This appeared last week:
PHRs struggling to gain traction and show benefits - review
2 June 2016
Attempts to create a personal health records suffer from a “lack of quantifiable benefits” and some schemes face an uncertain future if new funding is not found.
A wide ranging review of PHRs, carried out by the Royal College of Physicians’ Health Informatics Unit and funded by NHS England, found that attempts to put more health information in the hands of patients remain at a “relatively low level of maturity.”
It also found that while organisations that had set up PHR projects claimed they had led to meaningful improvements - from fewer hospitalisations to cost savings – these were mostly “assumptions or anecdotal.”
“Many of the case study sites had invested in PHRs on the basis that they are ‘a good thing’, but with little evidence of quantified benefits,” a report released this week says. “The lack of a viable business case could slow further developments and make existing PHRs unsustainable.”
Professor Jeremy Wyatt, who leads the Health Informatics Unit, said there was a clear desire from the public to get more involved in managing their health; but not yet the capacity for providers to deliver.

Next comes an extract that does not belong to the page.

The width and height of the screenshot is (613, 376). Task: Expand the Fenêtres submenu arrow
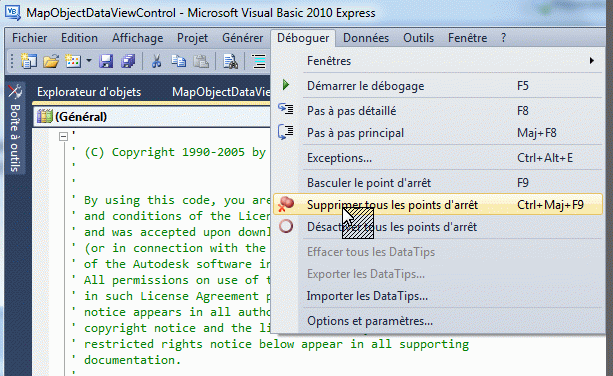(592, 61)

“Personal health records are a tool that can facilitate this, but at present are only available to restricted groups of patients,” he said. “The evidence shows that more work is required to develop and improve the user experience.”
The report defines personal health records as “a digital tool that helps people to maintain their health and manage their care”; most often by enabling them to access their health record, carry out transactional services, and communicate with medical staff.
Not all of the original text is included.